What is expected :: Make an exact copy of every record that follows.

Supplied data ::
-- -- --
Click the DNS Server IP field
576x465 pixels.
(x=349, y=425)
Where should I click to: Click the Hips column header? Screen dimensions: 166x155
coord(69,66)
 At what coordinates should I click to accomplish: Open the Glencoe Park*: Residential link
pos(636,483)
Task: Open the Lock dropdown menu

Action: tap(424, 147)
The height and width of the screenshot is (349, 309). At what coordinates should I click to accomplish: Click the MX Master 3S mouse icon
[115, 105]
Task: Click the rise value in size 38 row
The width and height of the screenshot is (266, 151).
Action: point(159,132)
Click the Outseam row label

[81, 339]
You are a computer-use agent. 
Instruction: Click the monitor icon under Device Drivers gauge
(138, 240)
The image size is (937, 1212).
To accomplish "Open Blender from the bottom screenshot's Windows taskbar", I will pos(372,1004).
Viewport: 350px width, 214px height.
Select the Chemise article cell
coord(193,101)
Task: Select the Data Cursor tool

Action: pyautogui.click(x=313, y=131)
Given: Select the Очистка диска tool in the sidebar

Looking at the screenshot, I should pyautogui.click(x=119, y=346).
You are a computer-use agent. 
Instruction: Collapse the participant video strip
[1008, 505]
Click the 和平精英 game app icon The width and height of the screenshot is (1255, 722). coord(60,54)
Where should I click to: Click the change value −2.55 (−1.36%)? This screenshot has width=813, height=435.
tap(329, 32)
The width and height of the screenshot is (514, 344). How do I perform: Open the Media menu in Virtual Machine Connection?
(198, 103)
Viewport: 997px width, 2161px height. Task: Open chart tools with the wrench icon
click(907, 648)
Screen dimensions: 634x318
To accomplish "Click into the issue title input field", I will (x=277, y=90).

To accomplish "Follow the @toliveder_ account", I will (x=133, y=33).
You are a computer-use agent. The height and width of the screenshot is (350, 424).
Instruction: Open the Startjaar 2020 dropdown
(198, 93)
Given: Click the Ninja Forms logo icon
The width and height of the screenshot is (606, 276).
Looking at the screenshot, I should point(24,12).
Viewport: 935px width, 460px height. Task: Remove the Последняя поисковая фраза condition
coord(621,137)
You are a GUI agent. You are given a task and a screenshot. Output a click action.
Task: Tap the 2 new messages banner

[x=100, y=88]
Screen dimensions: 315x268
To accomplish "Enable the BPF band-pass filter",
-- -- --
Task result ::
Click the DNS Server IP field
576x465 pixels.
(x=349, y=425)
Where should I click to: Click the Hips column header? Screen dimensions: 166x155
coord(69,66)
 At what coordinates should I click to accomplish: Open the Glencoe Park*: Residential link
pos(636,483)
Task: Open the Lock dropdown menu

Action: tap(424, 147)
The height and width of the screenshot is (349, 309). At what coordinates should I click to accomplish: Click the MX Master 3S mouse icon
[115, 105]
Task: Click the rise value in size 38 row
The width and height of the screenshot is (266, 151).
Action: point(159,132)
Click the Outseam row label

[81, 339]
You are a computer-use agent. 
Instruction: Click the monitor icon under Device Drivers gauge
(138, 240)
The image size is (937, 1212).
To accomplish "Open Blender from the bottom screenshot's Windows taskbar", I will pos(372,1004).
Viewport: 350px width, 214px height.
Select the Chemise article cell
coord(193,101)
Task: Select the Data Cursor tool

Action: pyautogui.click(x=313, y=131)
Given: Select the Очистка диска tool in the sidebar

Looking at the screenshot, I should pyautogui.click(x=119, y=346).
You are a computer-use agent. 
Instruction: Collapse the participant video strip
[1008, 505]
Click the 和平精英 game app icon The width and height of the screenshot is (1255, 722). coord(60,54)
Where should I click to: Click the change value −2.55 (−1.36%)? This screenshot has width=813, height=435.
tap(329, 32)
The width and height of the screenshot is (514, 344). How do I perform: Open the Media menu in Virtual Machine Connection?
(198, 103)
Viewport: 997px width, 2161px height. Task: Open chart tools with the wrench icon
click(907, 648)
Screen dimensions: 634x318
To accomplish "Click into the issue title input field", I will (x=277, y=90).

To accomplish "Follow the @toliveder_ account", I will (x=133, y=33).
You are a computer-use agent. The height and width of the screenshot is (350, 424).
Instruction: Open the Startjaar 2020 dropdown
(198, 93)
Given: Click the Ninja Forms logo icon
The width and height of the screenshot is (606, 276).
Looking at the screenshot, I should point(24,12).
Viewport: 935px width, 460px height. Task: Remove the Последняя поисковая фраза condition
coord(621,137)
You are a GUI agent. You are given a task and a screenshot. Output a click action.
Task: Tap the 2 new messages banner

[x=100, y=88]
Screen dimensions: 315x268
To accomplish "Enable the BPF band-pass filter",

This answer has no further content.